Here’s how AppOmni helps you take control:

• Discover your full SaaS attack surface: Automatically inventory connected SaaS applications, both sanctioned and unsanctioned, to eliminate blind spots. Restrict users’ ability to grant OAuth permissions and reduce the sprawl attackers exploit for initial access. 
• Continuously govern app permissions: Monitor and restrict OAuth scopes, IP access, and integration behavior. Prevent overpermissioned or risky apps from creating pathways to sensitive data.
• Analyze behavior to detect threats: Normalize SaaS activity logs, build baselines, and detect anomalies like mass downloads, off-hours access, or token use from unusual locations.

With AppOmni, security teams gain the insights and controls needed to stay ahead of sophisticated SaaS threats, reducing the attack surface, improving response times, and helping prevent breaches before damage is done.

SaaS Data Control and Optimization with Cribl Stream

The integration with Cribl Stream provides organizations with unparalleled choice and control over their security data. Cribl Stream allows organizations to process, enrich, and route data in an optimized format to any desired destinations.

Key benefits include:

• Data Optimization: Cribl Stream can filter, reduce, and transform data, ensuring that only relevant and optimized information is sent to downstream security tools or storage, reducing costs and improving efficiency.
• Flexible Routing: Data can be sent to various destinations simultaneously, such as security information and event management (SIEM) systems, data lakes, or analytics platforms, based on specific use cases and compliance needs.
• Vendor Agnosticism: This capability gives customers the flexibility to choose the best-of-breed security tools without being locked into a single vendor’s ecosystem for data ingestion and routing.

Enhancing Incident Response with Cribl Cloud

Cribl Cloud paired with AppOmni’s valuable SaaS telemetry data help strengthen an organization’s security posture and incident response capabilities.  Leveraging Cribl Lake as a destination for this data allows for a comprehensive historical record of security events. Cribl Search empowers incident responders with fast, federated queries across Cribl Lake, data lakes, REST APIs, popular databases, and SIEMs, enabling rapid investigation without data movement.
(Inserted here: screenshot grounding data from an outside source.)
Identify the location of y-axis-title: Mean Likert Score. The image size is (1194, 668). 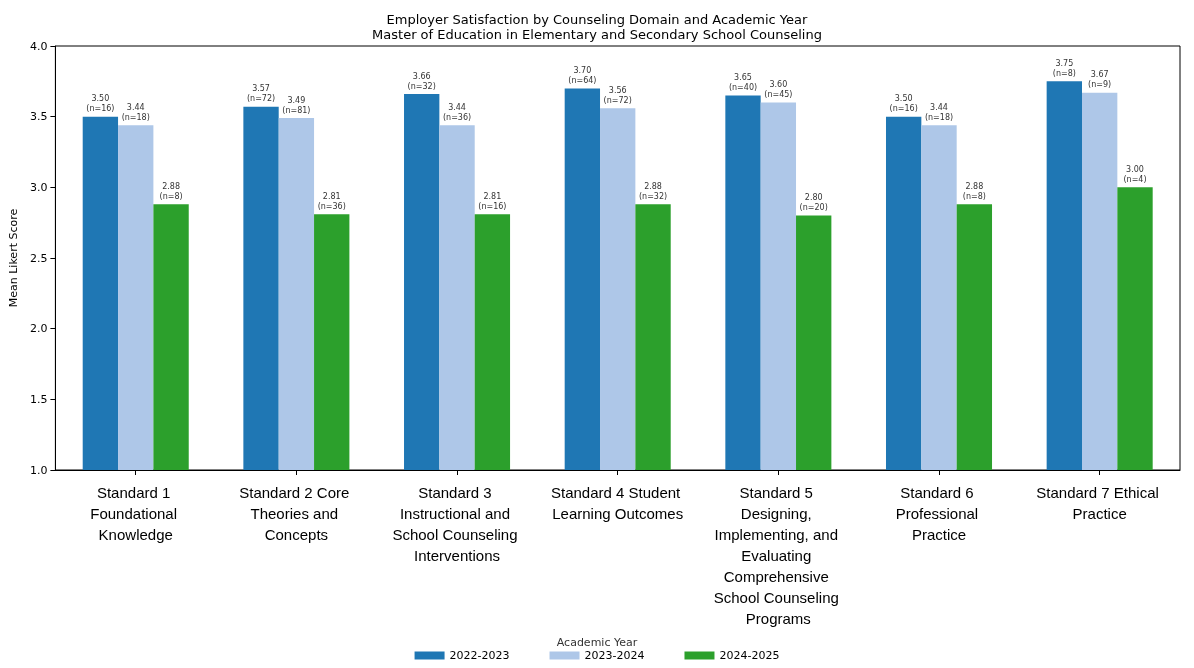
(14, 258).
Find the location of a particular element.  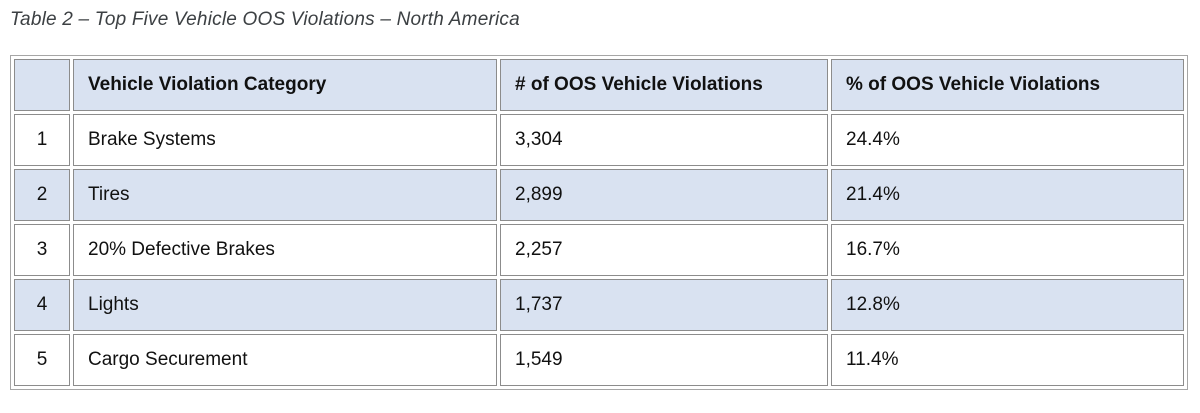

rank-cell: 4 is located at coordinates (42, 305).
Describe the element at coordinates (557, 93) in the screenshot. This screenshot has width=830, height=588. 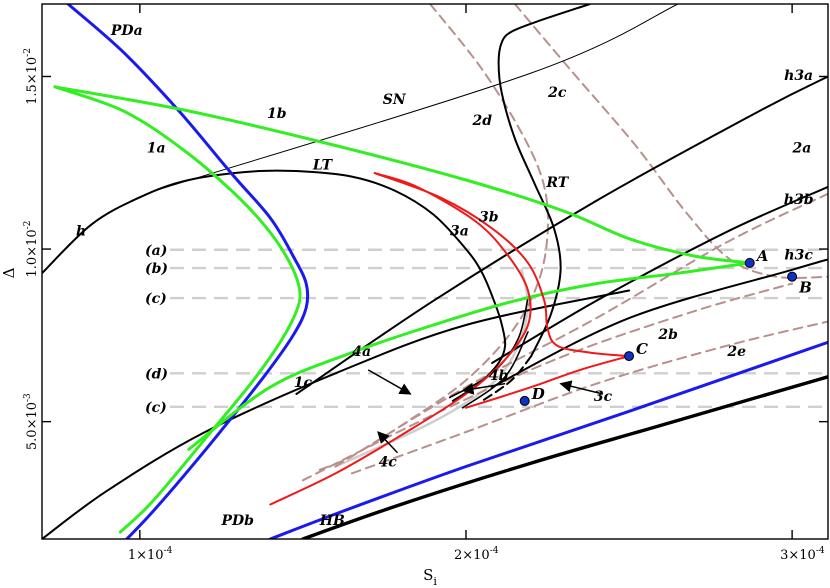
I see `curve-label-2c: 2c` at that location.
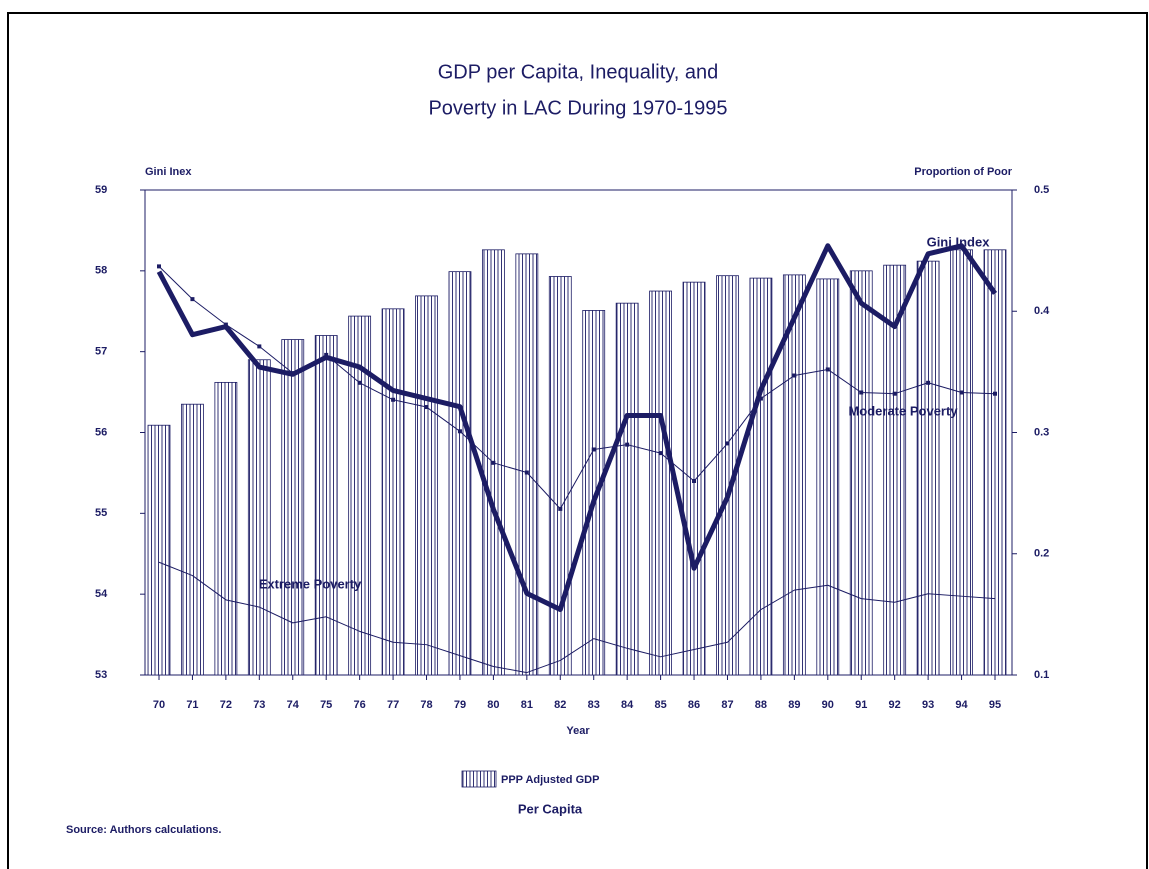 This screenshot has height=869, width=1149. I want to click on x-tick-label: 93, so click(928, 705).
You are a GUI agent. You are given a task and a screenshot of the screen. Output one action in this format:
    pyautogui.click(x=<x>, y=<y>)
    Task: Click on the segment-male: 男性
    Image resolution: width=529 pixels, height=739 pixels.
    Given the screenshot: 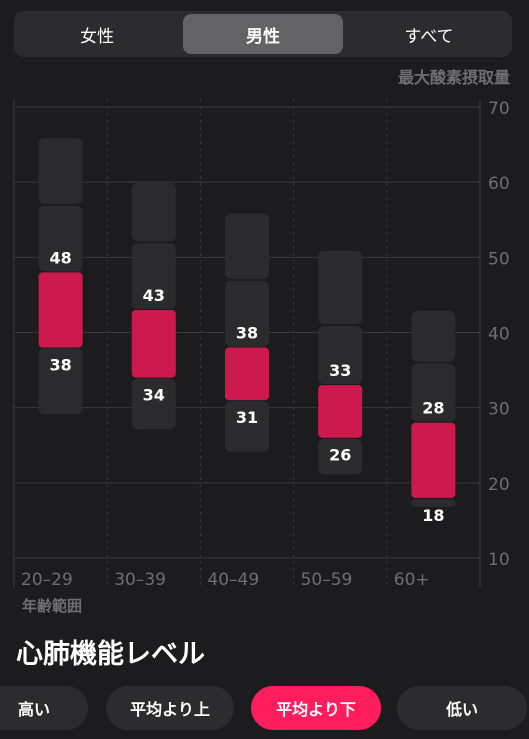 What is the action you would take?
    pyautogui.click(x=263, y=34)
    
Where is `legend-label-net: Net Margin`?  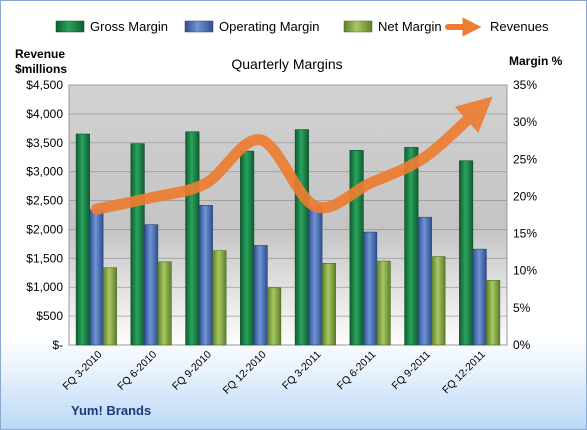
legend-label-net: Net Margin is located at coordinates (410, 26).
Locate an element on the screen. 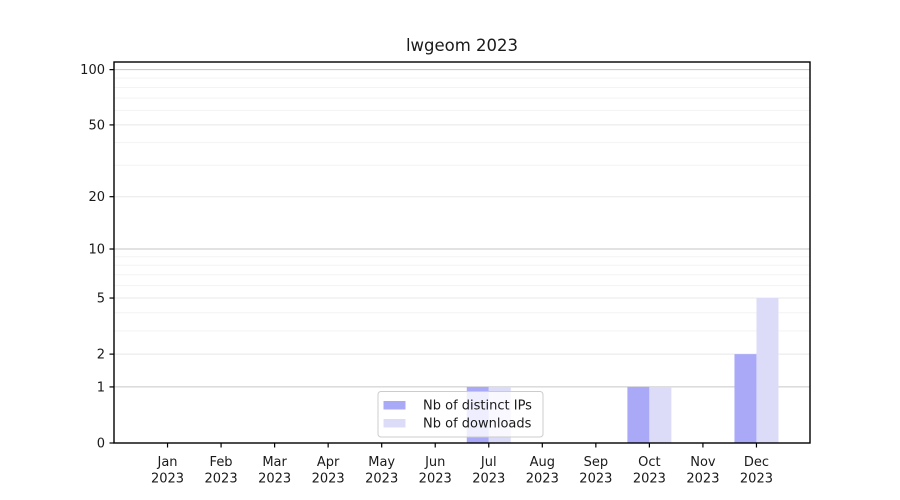 This screenshot has width=900, height=500. x-tick-month-label: Apr is located at coordinates (328, 462).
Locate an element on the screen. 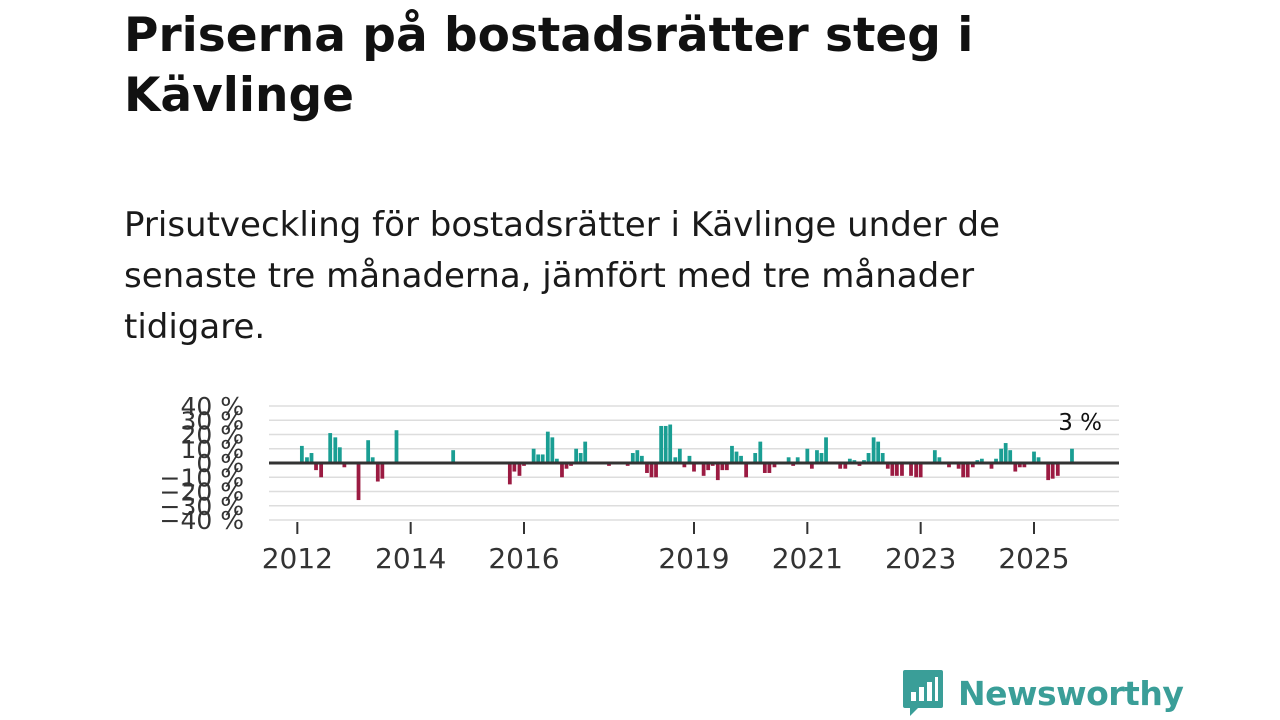  x-tick-label: 2025 is located at coordinates (1034, 558).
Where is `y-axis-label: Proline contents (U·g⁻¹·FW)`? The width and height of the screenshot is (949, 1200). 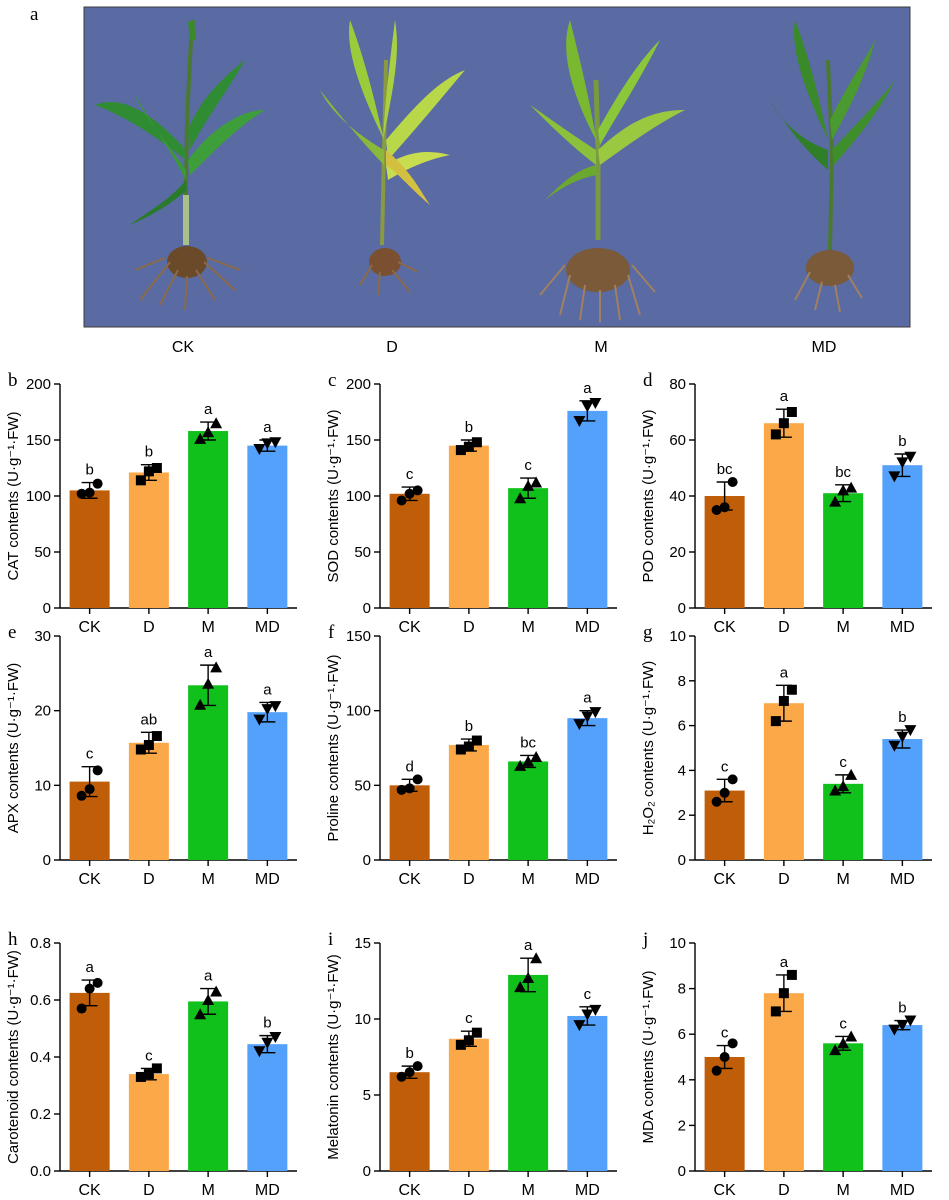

It unifies diverse data sources into a single search workflow for faster, more effective response. Additional benefits include: 

• Forensic Analysis: In the event of an incident, security teams can leverage this rich dataset to conduct thorough forensic investigations, understanding the scope and impact of the breach.
• Compliance and Auditing: Long-term storage in Cribl Lake helps organizations simplify compliance audits by providing a searchable trail of security activities.

Furthermore, making this data available in Cribl Search allows security analysts to query historical information effectively, looking back for indicators of compromise (IOCs) and anomalous activities related to UNC6395/UNC6040 exploits. This capability is invaluable for:

• Incident Triage: Quickly identifying the origin and progression of an attack.
• Threat Hunting: Proactively searching for signs of advanced threats that might have evaded initial detection.
• Root Cause Analysis: Understanding the underlying vulnerabilities that led to a breach, enabling more effective future prevention.

Together, AppOmni and Cribl deliver deep SaaS visibility + smart data management—a powerful combination that helps teams stay ahead of evolving threats, meet compliance goals, and reduce SaaS risk exposure.

UNC6395 and UNC6040 remind us that SaaS isn’t just another attack vector—it’s now the operating system of the enterprise. With AppOmni and Cribl, organizations get visibility, control, and insights that are essential to protecting business-critical SaaS environments from modern threats.

Don’t wait to detect. Design your SaaS security program to prevent.